Hazırlanan sürpriz Liszt’in salona girmesi ile hayranları tarafından havaya
fırlatılıp, yakalanmasıdır. Liszt bu Rusya hatırasını kesin unutmamıştır.
Bu bir hikaye
olduğu için dikkatimi çok çekmemişti.

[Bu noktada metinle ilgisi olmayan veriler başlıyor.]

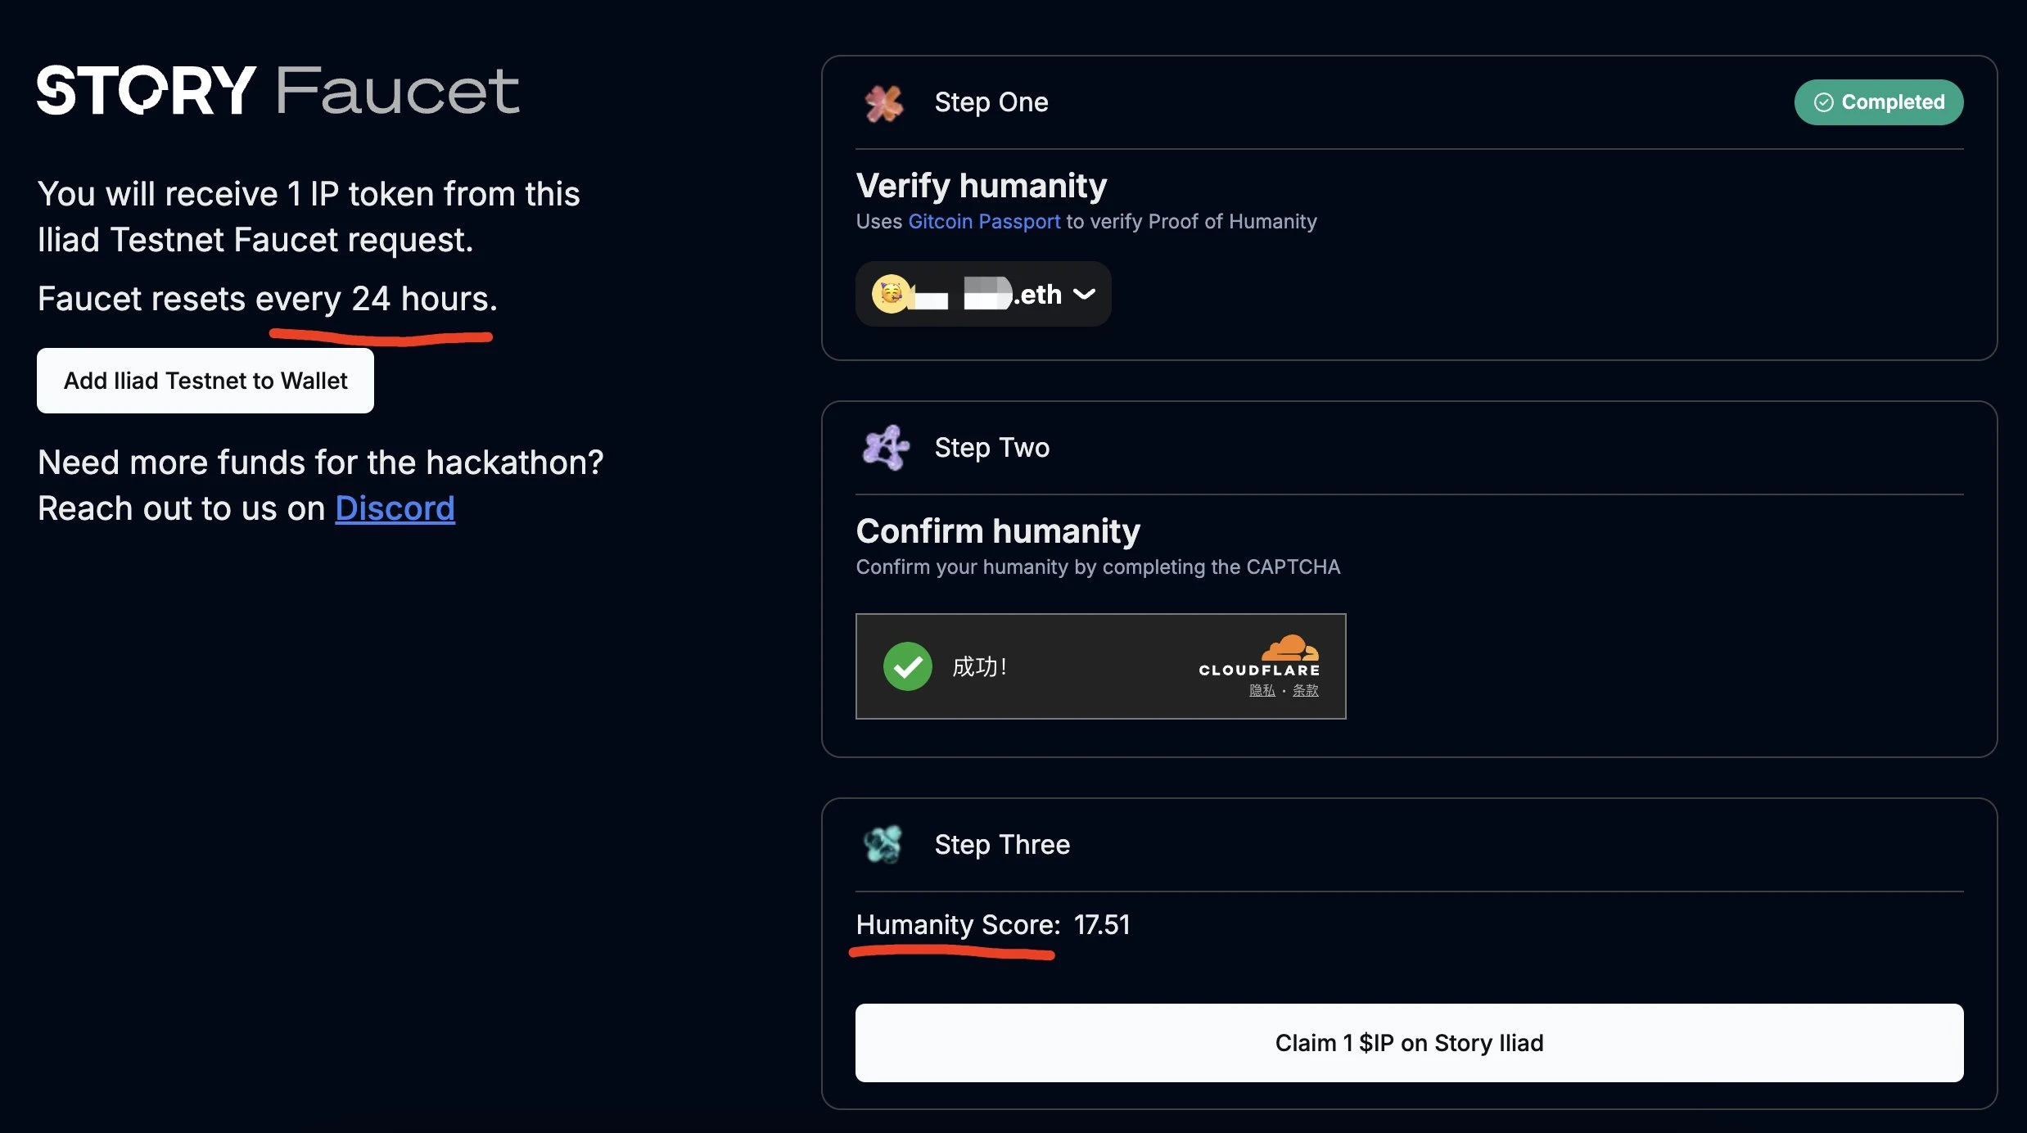This screenshot has width=2027, height=1133.
Task: Click the Step Two heading
Action: (x=991, y=448)
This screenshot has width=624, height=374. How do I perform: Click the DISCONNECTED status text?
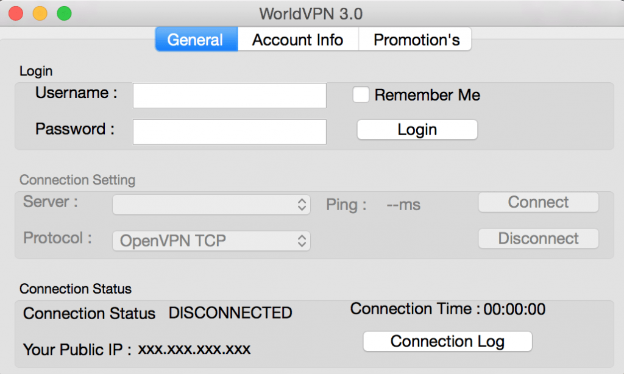click(x=230, y=312)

Sonuçta o dönemde önemli bestecilerin
kimler olduğu ve birbirleri ile tanışmalarının garip olmadığı ortada.
Ancak daha sonra
Borodin ile tanışıklıkları dikkatimi çekti. 1877 senesinde Borodin’in Almanya
ziyareti sırasında tanışan ikilinin arkadaşlıkları Borodin’e pek faydalı olur.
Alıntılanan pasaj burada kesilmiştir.